Carnet de voyage : le delta du Sine-Saloum, le Sénégal au fil de l’eau


Il y a tant de beaux paysages à voir au Sénégal, mais pour ce premier voyage en terre Téranga nous nous sommes focalisés sur l’une des plus belles régions : le delta du Siné Saloum !
Le Siné Saloum, un nom qui laisse rêveur. Un dédale d’îles et de bras de mer qui forme ce labyrinthe paisible niché au-dessus de la Gambie sur la côte maritime du Sénégal. Pendant cinq jours mangroves, palétuviers, charrettes et randonnées dans la brousse ont ponctué ce voyage en terres sénégalaises. J’ai ouvert ce chapitre d’un tout nouveau genre avec tous nos conseils pour préparer au mieux votre première découverte de l’Afrique Suhsaharienne ; voici maintenant le récit jour par jour. Plongez avec nous au cœur du delta du Siné Saloum.
*voyage réalisé du 27 mars au 04 avril 2018


Carnet de voyage au Sénégal — 5 jours dans le Siné Saloum
Notre pirogue, celle qui nous suivrait pendant ces prochains jour et Elage notre piroguier, nous attendaient à Ndangane.
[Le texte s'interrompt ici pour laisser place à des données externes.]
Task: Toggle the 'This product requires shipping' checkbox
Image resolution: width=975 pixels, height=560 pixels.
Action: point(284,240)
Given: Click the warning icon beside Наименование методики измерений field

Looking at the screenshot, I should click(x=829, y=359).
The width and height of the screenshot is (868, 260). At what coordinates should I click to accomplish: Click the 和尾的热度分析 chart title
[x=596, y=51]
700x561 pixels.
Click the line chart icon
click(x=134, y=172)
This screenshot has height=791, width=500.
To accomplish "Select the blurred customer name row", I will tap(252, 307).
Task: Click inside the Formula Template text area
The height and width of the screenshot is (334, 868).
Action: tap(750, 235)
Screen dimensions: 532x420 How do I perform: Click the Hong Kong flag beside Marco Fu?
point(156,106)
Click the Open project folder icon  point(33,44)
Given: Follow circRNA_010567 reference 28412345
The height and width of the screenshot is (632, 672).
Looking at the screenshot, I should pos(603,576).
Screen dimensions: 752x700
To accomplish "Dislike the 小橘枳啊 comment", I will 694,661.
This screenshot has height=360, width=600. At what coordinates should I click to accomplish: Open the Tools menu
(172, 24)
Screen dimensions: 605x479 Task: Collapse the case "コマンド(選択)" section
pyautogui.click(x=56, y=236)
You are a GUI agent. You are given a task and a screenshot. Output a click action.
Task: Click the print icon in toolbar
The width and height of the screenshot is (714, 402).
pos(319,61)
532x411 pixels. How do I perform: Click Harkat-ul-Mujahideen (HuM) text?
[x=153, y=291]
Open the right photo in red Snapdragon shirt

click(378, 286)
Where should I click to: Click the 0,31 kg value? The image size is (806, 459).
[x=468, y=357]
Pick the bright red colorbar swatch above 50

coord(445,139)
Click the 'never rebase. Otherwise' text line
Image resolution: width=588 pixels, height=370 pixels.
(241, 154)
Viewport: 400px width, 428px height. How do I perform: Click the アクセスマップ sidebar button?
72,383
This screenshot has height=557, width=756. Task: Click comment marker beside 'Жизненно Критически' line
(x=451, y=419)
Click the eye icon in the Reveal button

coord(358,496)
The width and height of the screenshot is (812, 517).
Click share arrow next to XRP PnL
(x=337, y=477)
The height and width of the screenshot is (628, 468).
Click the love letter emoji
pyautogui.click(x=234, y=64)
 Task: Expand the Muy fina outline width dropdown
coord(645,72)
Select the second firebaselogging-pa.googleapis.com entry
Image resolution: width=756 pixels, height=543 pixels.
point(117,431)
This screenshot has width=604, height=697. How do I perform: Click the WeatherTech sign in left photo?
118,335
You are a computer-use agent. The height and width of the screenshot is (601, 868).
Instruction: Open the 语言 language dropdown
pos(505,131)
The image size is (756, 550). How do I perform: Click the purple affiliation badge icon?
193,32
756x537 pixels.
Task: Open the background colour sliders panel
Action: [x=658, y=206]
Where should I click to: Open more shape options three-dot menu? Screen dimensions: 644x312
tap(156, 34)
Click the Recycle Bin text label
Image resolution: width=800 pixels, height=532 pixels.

La navigation commença sous un soleil de plomb. Heureusement qu’Elage nous avait installé un drap de fortune pour nous protéger de ce soleil éreintant. Je ne sais pas combien de mile marin nous ferons jusqu’à l’île aux oiseaux où ces pilotis nous attendent. Visions paradisiaques. Nous observerons différentes espèces d’où le nom m’échappe aujourd’hui (hormis le Héron goliath et le garde bœuf, les aigrettes, les pélicans, des sternes, des martins chasseurs, merci Benjamin pour ces termes techniques ! ). Je me souviens de notre premier Yassa crevettes que nous avons partagé à quatre. Le temps file vite sur l’eau, on se laisse bercer volontiers de gauche à droite comme les aiguilles d’une boussole. Nous arriverons à Mar Fafako où champs d’arachide et de mil sont un visage familier et viennent enrober le campement Essamaye, notre maison à impluvium pour les deux prochaines nuits.
Le lendemain, alors que les charrettes nous doublent d’un air curieux et amusé, nous marcherons quelques heures à travers la brousse. L’air est déjà chaud, moite, les zones d’ombre se font rares. Comme des trésors qu’on se met à chercher. L’arrivée à Mar Fafako, le village, sonne nos premières rencontres intimes. Celles où nous avons pu rentrer chez les gens et partager un peu de leur temps. Le médecin du village nous a fait l’honneur de visiter le dispensaire. D’une charrette à quelques kilomètres à pieds, nous traverserons successivement Mar Souloum puis Mar Lodge.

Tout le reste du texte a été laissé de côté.